» Exercise brief
Start at the line with "Given: Expand more" in the records below, stop at the line with "This screenshot has width=1280, height=720.", and return every line in that span exactly, the two end lines included.

» Dataset excerpts
──────

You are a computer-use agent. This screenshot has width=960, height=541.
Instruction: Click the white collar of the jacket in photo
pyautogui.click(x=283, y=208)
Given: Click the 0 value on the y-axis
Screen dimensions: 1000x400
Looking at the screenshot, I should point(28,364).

──────

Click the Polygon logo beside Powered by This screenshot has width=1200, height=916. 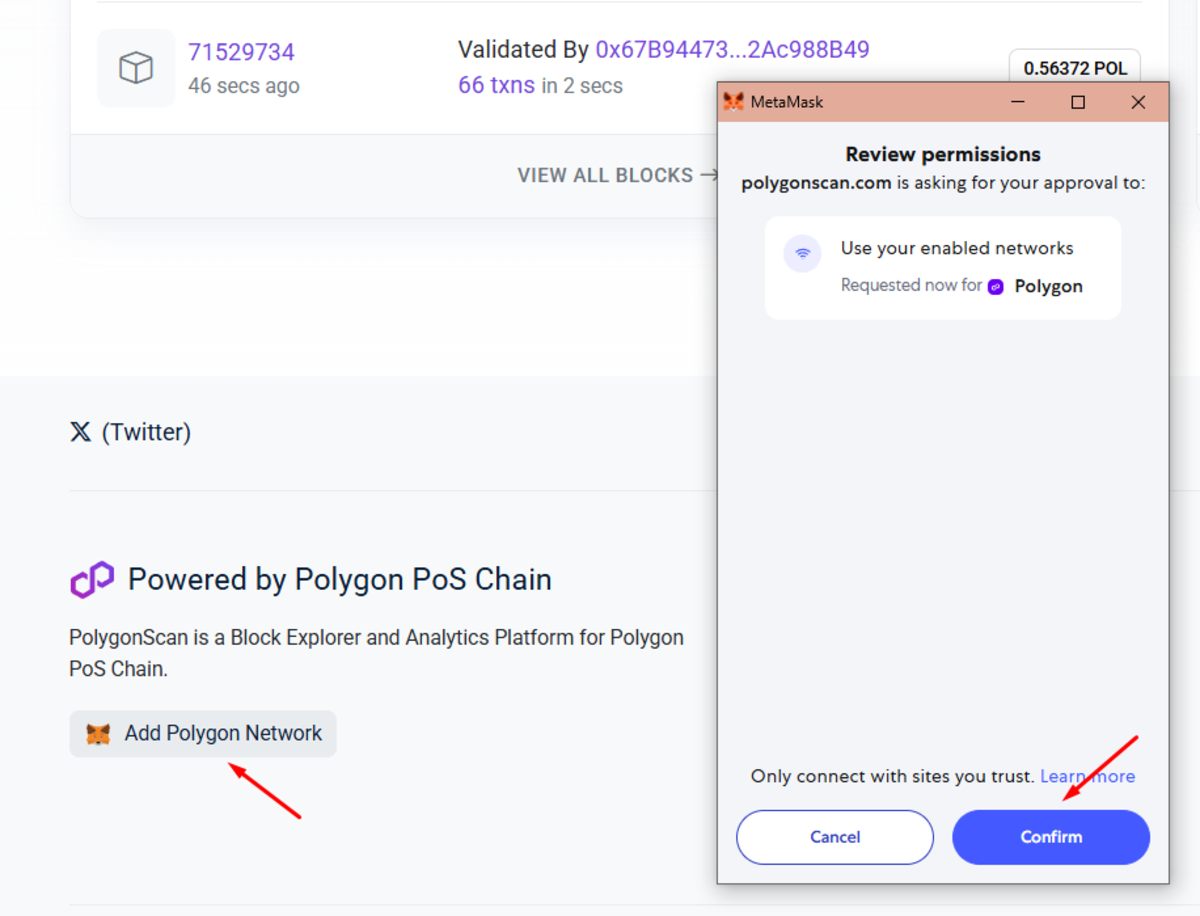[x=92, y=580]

──────

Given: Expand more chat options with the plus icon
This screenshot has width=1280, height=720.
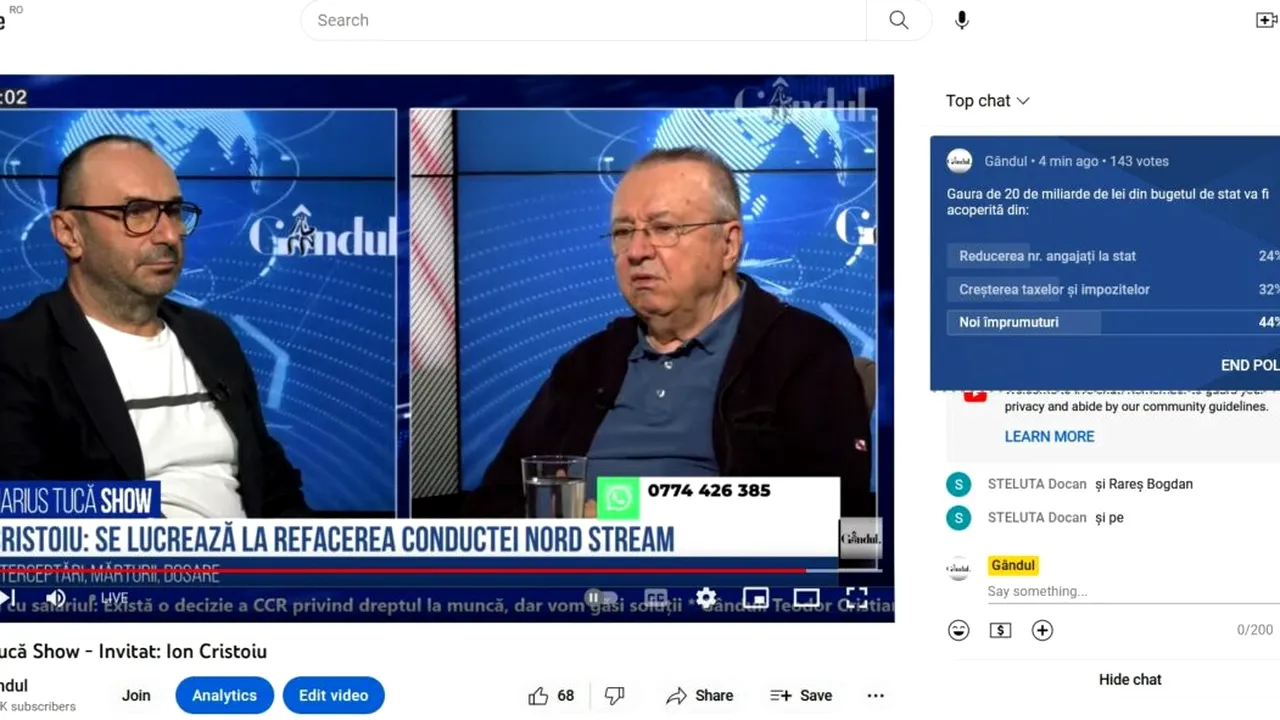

──────

» Response to the task
Given: Expand more chat options with the plus icon
This screenshot has width=1280, height=720.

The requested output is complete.